Meatless Monday – the PAM Pizza (Parmesan, Artichoke and Mushroom)

PAM - Parmesan, artichoke and mushroom pizza

Serves 1-2

This pizza will always be one of my favourites because it’s topped with three of my favourite things. I’ve updated the original recipe with my new, two ingredient pizza base which is oh, so easy and oh, so yum.

It’s worth noting, that parmesan is not vegetarian, so if you need to find a vegetarian alternative or just use some extra mozzarella. We like to make our pizzas on a rectangular cookie tray but a 12 inch pizza tray or a pizza stone will work just as well.

So tell me, what are your dream pizza toppings?

PAM - parmesan, artichoke and mushroom pizza 5

Ingredients

FOR THE PIZZA DOUGH

100g natural Greek yoghurt

110g self raising flour

FOR THE PIZZA BASE

3 tablespoons of tomato paste

175g artichoke hearts, halved

125g sliced mushrooms

12 pitted black olives

60g grated mozarrella

20g parmesan, grated

PAM - parmesan, artichoke and mushroom pizza 3

How to – Traditional

  1. Preheat the oven to 200C /180C fan-forced.
  2. Mix flour and Greek yogurt together in a bowl. Transfer to a  lightly floured work surface and knead the dough, adding more flour as needed to keep dough from being too sticky, for about 8 to 10 minutes.
  3. Lightly grease a rectangular baking sheet and spread dough to edges of pan.
  4. Bake for about 5-7 minutes until just golden at the edges. Remove from the oven and carefully flip the base over using a spatula.
  5.  Cover the base with tomato paste and scatter the mushrooms and then place the artichokes on top. Sprinkle the mozzarella and parmesan all over and then top the olives.
  6. Return to the oven for another 5-8 minutes until the edges are golden and the cheese has melted.
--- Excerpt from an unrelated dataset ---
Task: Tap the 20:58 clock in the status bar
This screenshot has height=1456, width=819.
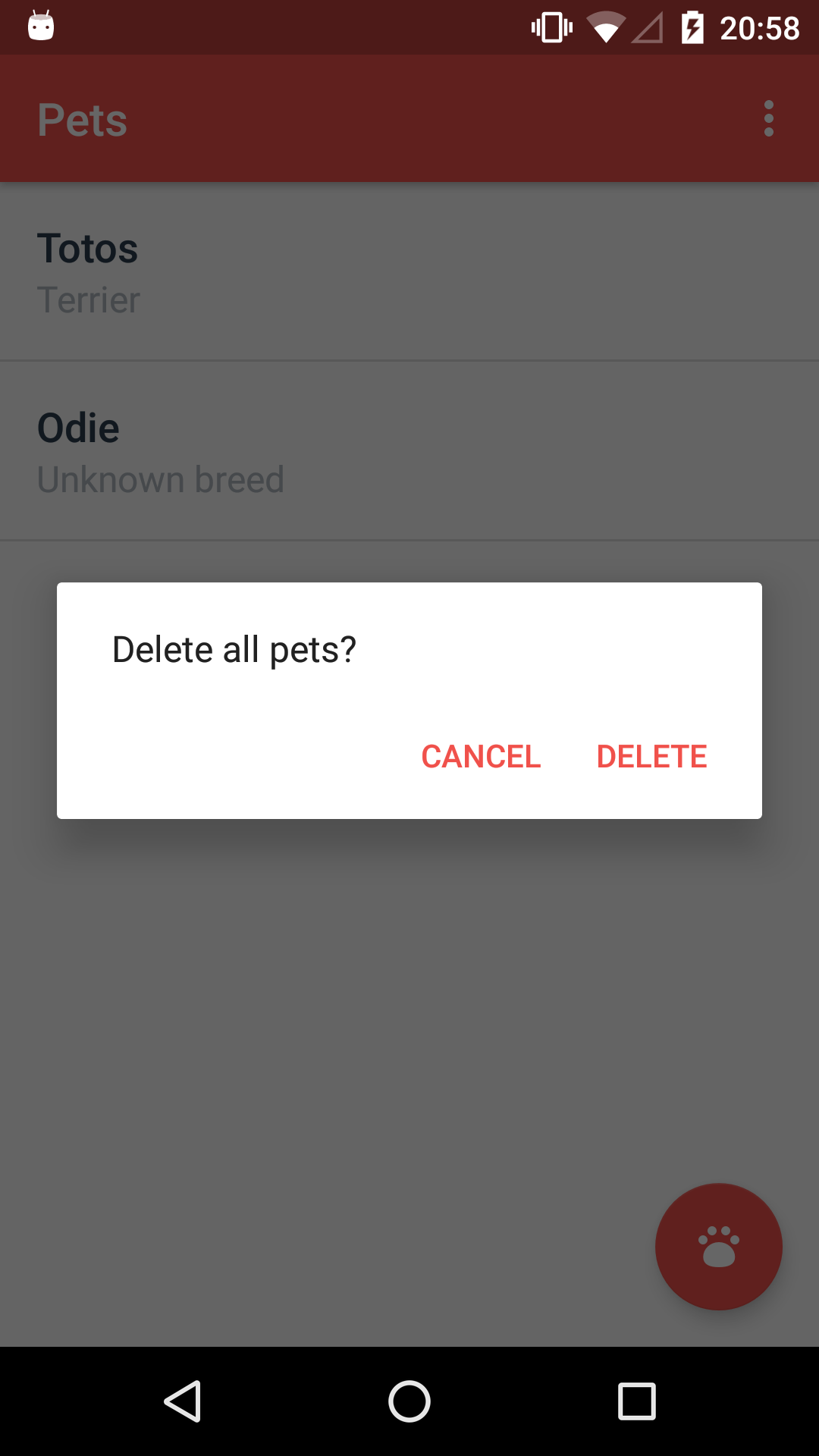Action: [759, 28]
PAM - parmesan, artichoke and mushroom pizza 4

How to – Thermomix

  1. Preheat the oven to 200C /180C fan-forced.
  2. Add flour and yoghurt to TM bowl and mix for 6 seconds  on speed 6. 
  3. Set the dial to closed lid position and knead for 1 minute  on interval speed.
  4. Turn out onto a lightly floured board and roll out into the shape of a large rectangle.
  5. Lightly grease a rectangular baking sheet and spread dough to edges of pan.
  6. Bake for about 5-7 minutes until just golden at the edges. Remove from the oven and carefully flip the base over using a spatula.
  7.  Cover the base with tomato paste and scatter the mushrooms and then place the artichokes on top. Sprinkle the mozzarella and parmesan all over and then top the olives.
  8. Return to the oven for another 5-8 minutes until the edges are golden and the cheese has melted.